Chemosensory olfactory structures of many tetrapods include the olfactory organ and the vomeronasal organ (Rehorek, Firth & Hutchinson, 2000). In reptiles, both main olfactory organ and the vomeronasal organ are derived from the olfactory placode (Suzuki & Osumi, 2015; Rehorek, Firth & Hutchinson, 2000; Holtzman & Halpern, 1990). It is believed that the vomeronasal organ and the olfactory epithelium are homologous structures responsible for the olfactory sense. Neural tracts from both of these structures project to the olfactory bulb of the brain (Parsons, 1970).

The current work presents the development of the olfactory epithelium in the green iguana (Iguana iguana). Development of nasal structures in green iguana has been described by Slaby (1982). The author presented two important developmental stages of the green iguana and mainly concentrated on comparative work between this species and other species of the class Sauropsida.
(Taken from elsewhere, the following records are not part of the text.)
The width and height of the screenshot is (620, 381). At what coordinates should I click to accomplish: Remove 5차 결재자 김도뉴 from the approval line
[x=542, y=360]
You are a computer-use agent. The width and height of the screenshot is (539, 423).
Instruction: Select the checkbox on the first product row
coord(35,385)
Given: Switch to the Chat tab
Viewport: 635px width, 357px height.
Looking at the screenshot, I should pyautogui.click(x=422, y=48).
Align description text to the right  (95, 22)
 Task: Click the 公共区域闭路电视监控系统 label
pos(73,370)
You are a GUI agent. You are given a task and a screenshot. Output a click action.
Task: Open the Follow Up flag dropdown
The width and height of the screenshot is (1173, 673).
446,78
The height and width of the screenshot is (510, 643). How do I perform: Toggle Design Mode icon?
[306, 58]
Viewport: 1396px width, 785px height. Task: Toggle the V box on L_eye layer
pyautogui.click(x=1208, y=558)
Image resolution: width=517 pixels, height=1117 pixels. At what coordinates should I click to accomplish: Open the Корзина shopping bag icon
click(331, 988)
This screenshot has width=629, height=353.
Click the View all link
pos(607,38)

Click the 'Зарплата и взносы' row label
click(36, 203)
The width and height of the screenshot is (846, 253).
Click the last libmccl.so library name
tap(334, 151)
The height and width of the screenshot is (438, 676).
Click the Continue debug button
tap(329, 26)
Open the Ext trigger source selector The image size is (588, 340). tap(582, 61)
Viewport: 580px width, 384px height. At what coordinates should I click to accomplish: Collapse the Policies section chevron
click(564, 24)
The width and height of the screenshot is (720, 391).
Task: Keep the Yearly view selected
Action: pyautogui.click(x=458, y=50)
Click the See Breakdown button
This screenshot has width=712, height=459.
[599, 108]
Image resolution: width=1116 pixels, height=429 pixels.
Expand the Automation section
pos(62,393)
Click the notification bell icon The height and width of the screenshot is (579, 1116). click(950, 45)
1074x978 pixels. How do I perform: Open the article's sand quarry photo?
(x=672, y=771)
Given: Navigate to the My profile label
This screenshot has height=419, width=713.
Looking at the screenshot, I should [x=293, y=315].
The aim of this study was to investigate the morphology of the developing olfactory epithelium in the green iguana, as well as provide more developmental stages than described by Slaby (1982).

Materials and Methods

The samples were gathered in cooperation with Brno Zoo (the city of Brno, Czech Republic). The incubation of the eggs was done at 27°C and with relative humidity of 90%. The embryos used were all removed from eggs, decapitated and placed into a container with formaldehyde. Sampling of embryos did not require special permissions according to local legislative. Sampling began from day 67 of incubation and repeated every four days until hatching. There were 20 embryos used in total. The last embryo was removed from an egg with incubation period of 135 days.

Light microscopy

The samples were processed by methods of fixation and decalcification which are standard for light microscopy; after the embryos were removed from the eggs, they were immediately fixed in 4% neutral formaldehyde.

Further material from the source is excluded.